While a very low level of carbohydrate consumption promises weight loss, a slightly higher level will help you maintain your weight at a healthy level. In general, those who are struggling to lose weight should keep their carb consumption down to 24 to 40 grams per day. (Note that the goal of low-carb dieting is never 0 carbs!)
Those who have reached their goal weight but still have a tendency to gain should stay at the 40-60 grams per day level. The lucky few who have great metabolism can edge up to 90 grams per day, while those who exercise regularly can go a bit higher. But be very aware – one glazed donut at breakfast, a sub roll at lunch, a baked potato at dinner, and a piece of chocolate layer cake totals over 100 very empty carbs!
A key question to ask yourself is at what level of carbohydrate consumption do you feel best? Some people find they feel better on a low level of carbs—perhaps only 35 or 40 grams a day, such as two salads and a couple of helpings of other vegetables! Other people feel best on twice that amount of carbohydrate and have the metabolism to support it.
As we age, our metabolism tends to slow down. This means that a carb-consumption level that seemed acceptable in your 30s may bring on the pounds when you are in your 40s, and high carb levels will become increasingly problematic in the decades after that.

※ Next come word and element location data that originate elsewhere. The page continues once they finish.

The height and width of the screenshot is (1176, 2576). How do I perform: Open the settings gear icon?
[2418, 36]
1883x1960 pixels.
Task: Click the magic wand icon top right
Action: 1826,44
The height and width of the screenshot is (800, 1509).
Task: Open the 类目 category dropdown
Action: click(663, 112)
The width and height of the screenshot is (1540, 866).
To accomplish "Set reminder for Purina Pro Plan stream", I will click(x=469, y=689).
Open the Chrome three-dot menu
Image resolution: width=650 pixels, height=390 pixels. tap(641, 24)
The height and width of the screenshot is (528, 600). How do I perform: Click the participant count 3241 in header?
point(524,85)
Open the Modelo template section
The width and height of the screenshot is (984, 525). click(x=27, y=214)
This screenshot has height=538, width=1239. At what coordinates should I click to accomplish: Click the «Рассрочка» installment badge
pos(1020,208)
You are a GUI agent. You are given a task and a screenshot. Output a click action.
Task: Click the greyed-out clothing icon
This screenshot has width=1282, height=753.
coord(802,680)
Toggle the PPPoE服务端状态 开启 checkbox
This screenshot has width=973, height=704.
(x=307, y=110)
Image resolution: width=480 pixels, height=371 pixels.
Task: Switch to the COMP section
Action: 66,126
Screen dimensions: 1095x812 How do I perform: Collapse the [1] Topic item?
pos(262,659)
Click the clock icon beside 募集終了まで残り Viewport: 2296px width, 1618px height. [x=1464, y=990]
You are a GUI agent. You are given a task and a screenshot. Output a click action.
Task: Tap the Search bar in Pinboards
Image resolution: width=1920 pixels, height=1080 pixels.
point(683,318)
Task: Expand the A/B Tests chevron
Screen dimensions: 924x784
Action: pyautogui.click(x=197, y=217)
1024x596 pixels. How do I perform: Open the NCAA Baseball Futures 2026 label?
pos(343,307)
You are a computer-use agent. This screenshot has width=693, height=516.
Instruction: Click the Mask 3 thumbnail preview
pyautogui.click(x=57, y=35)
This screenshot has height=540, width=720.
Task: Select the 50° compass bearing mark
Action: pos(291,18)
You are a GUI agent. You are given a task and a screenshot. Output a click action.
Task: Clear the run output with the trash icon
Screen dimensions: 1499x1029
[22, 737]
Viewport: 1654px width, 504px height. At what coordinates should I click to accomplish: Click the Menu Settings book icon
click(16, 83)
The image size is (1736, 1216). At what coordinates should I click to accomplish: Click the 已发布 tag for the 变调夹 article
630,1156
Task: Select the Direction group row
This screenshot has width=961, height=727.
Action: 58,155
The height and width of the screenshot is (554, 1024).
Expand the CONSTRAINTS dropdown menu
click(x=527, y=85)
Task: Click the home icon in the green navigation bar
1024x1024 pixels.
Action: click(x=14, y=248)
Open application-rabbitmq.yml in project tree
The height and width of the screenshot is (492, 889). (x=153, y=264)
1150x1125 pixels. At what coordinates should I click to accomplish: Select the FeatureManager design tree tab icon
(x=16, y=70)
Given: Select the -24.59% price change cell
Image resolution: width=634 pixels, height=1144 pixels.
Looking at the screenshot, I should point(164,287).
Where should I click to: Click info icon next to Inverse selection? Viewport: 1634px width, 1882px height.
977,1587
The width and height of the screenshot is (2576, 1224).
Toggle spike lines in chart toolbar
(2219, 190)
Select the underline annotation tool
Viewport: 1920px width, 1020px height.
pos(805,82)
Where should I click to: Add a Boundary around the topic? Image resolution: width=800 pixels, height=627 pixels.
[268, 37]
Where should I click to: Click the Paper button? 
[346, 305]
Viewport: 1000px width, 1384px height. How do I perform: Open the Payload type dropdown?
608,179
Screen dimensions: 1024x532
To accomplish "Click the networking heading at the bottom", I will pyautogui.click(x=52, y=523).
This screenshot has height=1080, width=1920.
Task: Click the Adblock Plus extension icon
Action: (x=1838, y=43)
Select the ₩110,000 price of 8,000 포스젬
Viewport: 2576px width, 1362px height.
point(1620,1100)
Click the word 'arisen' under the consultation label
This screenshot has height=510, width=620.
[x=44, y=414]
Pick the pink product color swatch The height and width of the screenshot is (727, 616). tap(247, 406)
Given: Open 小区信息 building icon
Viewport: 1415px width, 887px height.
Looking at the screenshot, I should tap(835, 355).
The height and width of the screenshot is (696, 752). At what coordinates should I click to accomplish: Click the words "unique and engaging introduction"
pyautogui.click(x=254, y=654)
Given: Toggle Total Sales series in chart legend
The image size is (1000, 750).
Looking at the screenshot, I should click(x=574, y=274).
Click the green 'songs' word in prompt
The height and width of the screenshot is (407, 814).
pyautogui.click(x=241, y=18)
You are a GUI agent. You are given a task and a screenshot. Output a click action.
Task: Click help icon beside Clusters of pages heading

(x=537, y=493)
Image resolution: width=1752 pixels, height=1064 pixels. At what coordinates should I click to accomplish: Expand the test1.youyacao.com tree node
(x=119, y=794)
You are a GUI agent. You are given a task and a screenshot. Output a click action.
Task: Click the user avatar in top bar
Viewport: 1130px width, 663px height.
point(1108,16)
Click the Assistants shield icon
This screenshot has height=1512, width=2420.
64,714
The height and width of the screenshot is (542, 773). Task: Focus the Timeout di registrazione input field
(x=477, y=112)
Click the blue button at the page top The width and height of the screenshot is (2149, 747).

Follow these recommendations for permanent success:
• Be food aware—remember that fresh meat, fish, fowl, vegetables, nuts, seeds and occasional fruits and starches are the foods nature intended you to eat. The packaged, refined-carbohydrate stuff in the supermarket puts garbage into your stomach and money in somebody else's pocket!
• Be endlessly wary of sugar, corn syrup, white flour and cornstarch. Look at the labels of any packaged food you are considering, checking both the ingredients and the carbohydrate content.
• Learn to count Net Effective Carbs. Being carb-conscious means learning to subtract fiber and sugar alcohols from the Total Carbohydrates listed on food labels, and noting the serving size. You may want to carry a pocket-sized carb-counter with you until you have learned which foods to avoid.
• Individualize your personal eating plan. Try new foods. Increase the variety of foods that you like and enjoy. These will help prevent you from going back to eating the “bad” foods you craved in the past.
• Continue taking your vita-nutrient supplements.
• Keep caffeine and alcohol consumption to a minimum.
• If you start to gain weight, promptly lower your daily carb consumption until you have returned to your goal weight.
• Make exercise a regular part of your life.